Session 1. Nationalism, Borders and Construction: Voices from the Ground
Chair: Abeer Gupta, assistant professor at the School of Design, Ambedkar University
Panelists: Zainab Akhter is a former Research Officer at the Institute of Peace and Conflict Studies. Parismita Singh is a writer, graphic novelist and educationist. Malik Sajad is a visual artist and writer.
Abeer Gupta spoke about the definitive agency of civilisation, of how heritage is a decision—we choose what we want to highlight as our heritage while discarding the rest. He discussed the interdependence of language and culture, how one cannot exist bereft the other and questioned the existence of a static language in the medium of the audio visual before going on to discuss the politics of everyday life.
Zainab Akhter presented unacknowledged histories of the partition from the Balti/Kargil region, which shares geographic and cultural similarities. She shared stories of families that were themselves in two different nations post the partition, concentrating on divided families from Padum, in Zanskar Valley, Kargil, which has a Muslim minority of 40%. She shared stories of fathers and sons being in contact only through letters and photographs, of denied visas which led to a son being able to reach his father only in time for his funeral rites, of husbands and wives living out their lives in two different countries not out of choice, but compulsion.
Malik Sajad continued questioning borders as he spoke of his life as a Kashmiri cartoonist and graphic novelist, and of how difficult it is to incorporate multi-narratives in one’s work before sharing his short film, Hopscotch, which deals with the whimsicality with which borders are drawn and the violence of the entire operation.
Parismita Singh discussed construction identity in context of that which is labelled as the northeast, a label constructed from outside ‘the mainland’ by Delhi based journalists who failed to investigate what binds this construct together. The term north east, said Parismita, is used as either a marketing narrative or as an integration project by the publishing industry, making work hailing from the region contest with work which emerges from ‘the mainland’. She related her experience of publishing—of being seen as from the northeast, having to justify her work as emerging from the northeast—even when the work in itself was not cartographically limited. She shared her experience of being expected to tackle the historical baggage of imagining the periphery. She explored the problematics of nation and the concept of one body of work emerging from that space.
The discussion that followed focused on the construction of culture through what is made available to people of a certain region at a point in time and tackled the position of nature in this engagement.
Session 2. Nationalism, Religion and Iconography
Yousuf Saeed is a filmmaker, author and archivist of random ephemera.

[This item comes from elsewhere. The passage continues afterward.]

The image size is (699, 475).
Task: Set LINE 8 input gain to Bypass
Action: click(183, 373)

Yousuf Saeed, filmmaker, author and archivist, began his session on Nationalism, Religion and Iconography with a delightfully vibrant and interesting presentation on popular art from Pakistan and India. This art form—an ephemeral one—here one day, gone the next, is often ignored when history is taught. Saeed has collected these images from both India and Pakistan, hence the reference to the two nations in the title of his talk, and has through the images attempted to show how they represent nation hood and nationality.
The precursor to the popular calendar art lies in the so-called European style of Raja Ravi Verma who used live models to paint Hindu gods and goddesses—a style criticized as sacrilegious. These images were copied and commercialised, the example Saeed showed had a textile label (printed in Glasgow) stuck on it. Baby Krishna’s cherubic image associated with baby food. Alongside this were the references to the political situation at the time. Many images showed a direct association with Indian nationhood and Hindu revivalism. For instance, an obviously Hindu God showering blessings on Nehru and Gandhi. During the freedom movement the Congress party was given prominence, but with no Muslim figures, or Muslim figures being given no prominence despite references to other religions. And of course, Mother India as a Hindu deity. Of course, as an artist put it, which Muslim icon does one put in the calendar? Surely not the Prophet?

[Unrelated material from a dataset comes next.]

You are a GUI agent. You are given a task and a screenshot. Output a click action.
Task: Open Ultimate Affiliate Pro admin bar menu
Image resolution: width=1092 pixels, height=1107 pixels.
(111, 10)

Saeed did find some calendar art with Muslim figures on it but they only seem to be made with a particular client in mind. However, he does say that the industry is very pluralistic itself.

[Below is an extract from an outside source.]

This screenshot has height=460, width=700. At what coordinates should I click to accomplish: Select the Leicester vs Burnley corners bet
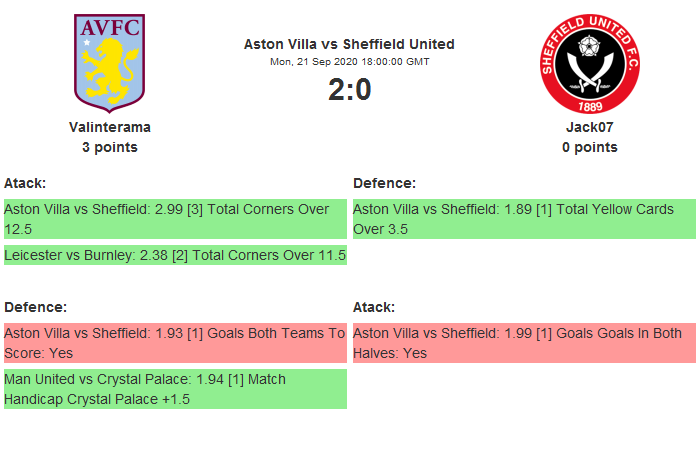point(175,255)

Saeed also mentioned that in terms of politics, Hindu religious figures in the art were always shown to have a political connect with a so-called figure of strength, such as a lion. Whereas the Islamic images show a naiveté and piousness, for instance the prayer pose, depicting a stereotype of the Muslim community.
Poster art in Pakistan showed the typical images of the fathers of the nation as well the kitschy nature of the collages—also seen in India.
In India, popular art showed a restraint when it comes to the representation of politics in Islamic art, simply due to the tendency of the artists to ‘play it safe’ and not hurt sentiments. Saeed spoke about the syncretism and pluralism perhaps dying out slowly as images of icons are being replaced with panoramic views of Mecca and Medina for instance.